Certaines espèces sont de très bons indicateurs stratigraphiques
: c'est le cas, parmi les microfossiles, de certains foraminifères
(leur taille, ornementation, forme, le nombre de loges ou d'autres critères
varient suffisamment au cours du temps géologique pour donner de bons
repères chronologiques) et du nannoplancton qui, à travers des
milliers de coupes, tant en forage qu'à l'affleurement, ont permis
des datations fines. De même, grâce à certains mollusques,
comme les Ammonites à l'ère Secondaire et les Pectinidés
à l'ère Tertiaire, on a pu définir une succession de
biozones* précises au cours du temps. En
dehors du classique principe de superposition, qui fut la base des premières
chronologies relatives et de la biostratigraphie*, les couches peuvent être
datées par des méthodes physiques.

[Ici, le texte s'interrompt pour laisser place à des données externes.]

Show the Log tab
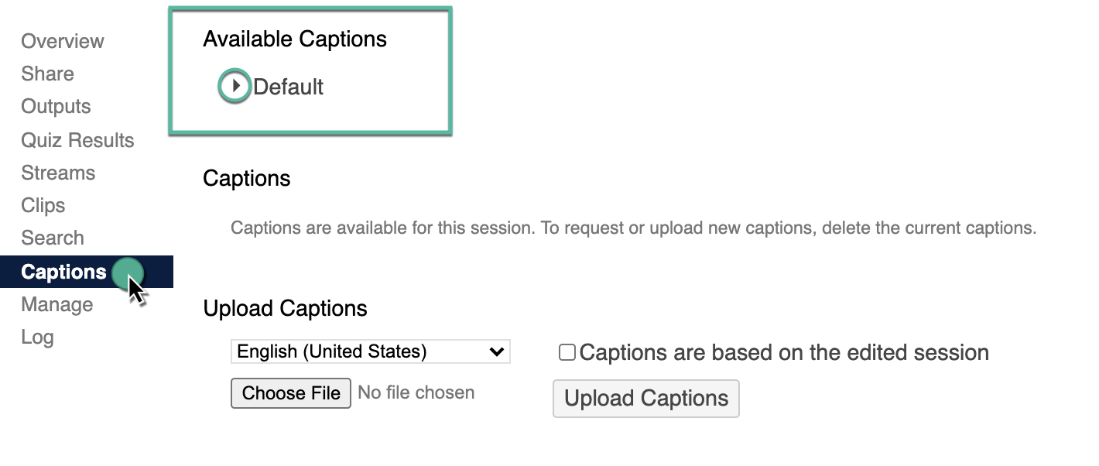1099x466 pixels. point(37,337)
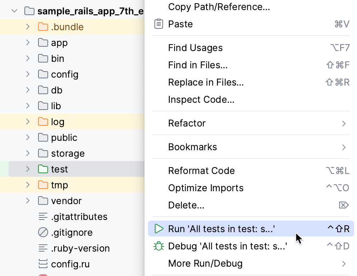Screen dimensions: 357x276
Task: Click Copy Path/Reference menu entry
Action: coord(218,7)
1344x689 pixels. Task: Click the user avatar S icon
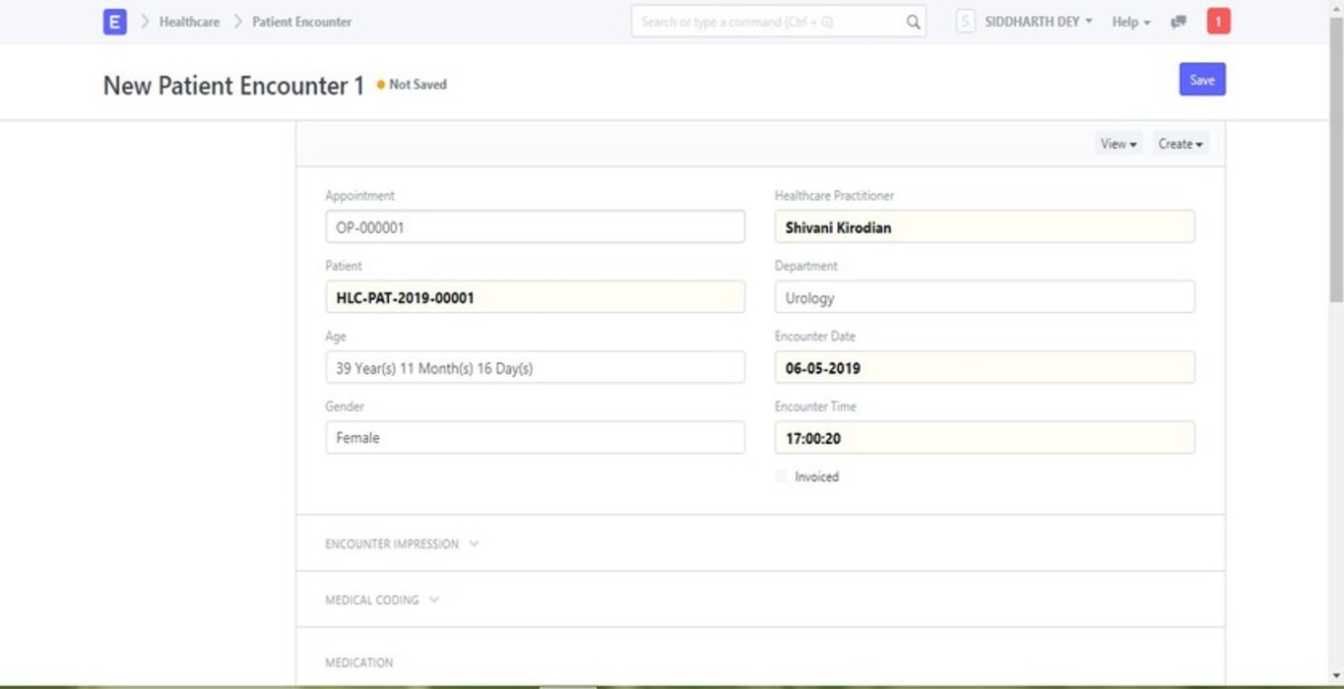pyautogui.click(x=965, y=22)
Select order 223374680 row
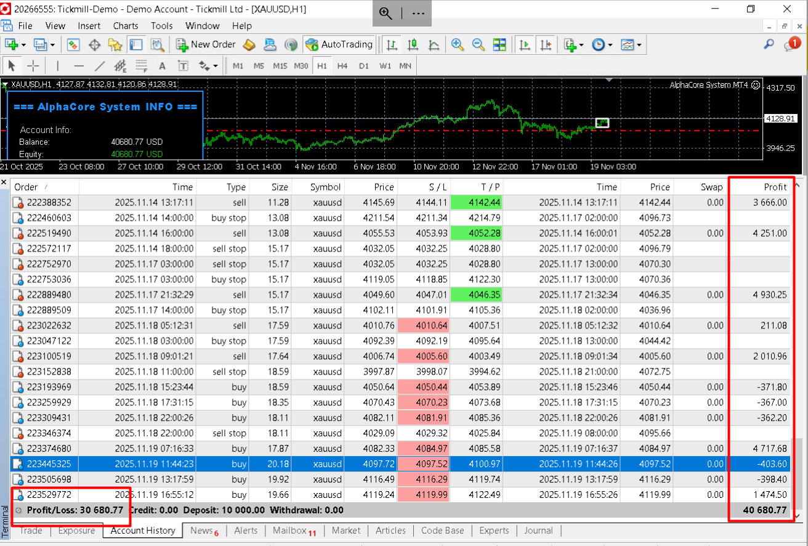 pyautogui.click(x=49, y=449)
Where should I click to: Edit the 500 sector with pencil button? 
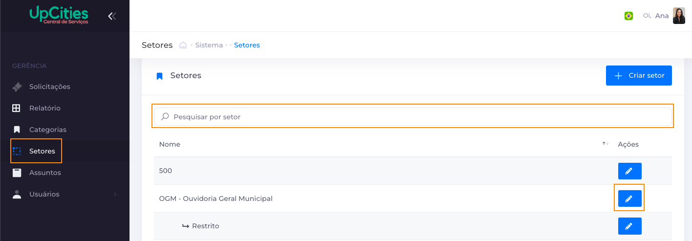tap(629, 171)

Ainsi, le rapport de certains
isotopes du strontium dans l'eau de mer varie au cours des temps géologiques.
Ce strontium est fixé dans les tests calcaires des organismes. Mesurées,
ces valeurs sont rapportées à une courbe de référence
établie par radiochronologie (méthodes physiques fournissant
des datations absolues). Cette méthode est notamment utilisée
pour dater nos niveaux marins tertiaires.
* biostratigraphie =
chronologie fondée sur le contenu en fossiles des couches géologiques.
* biozones = repères chronologiques définis par l'apparition,
la disparition, ou l'abondance d'une espèce.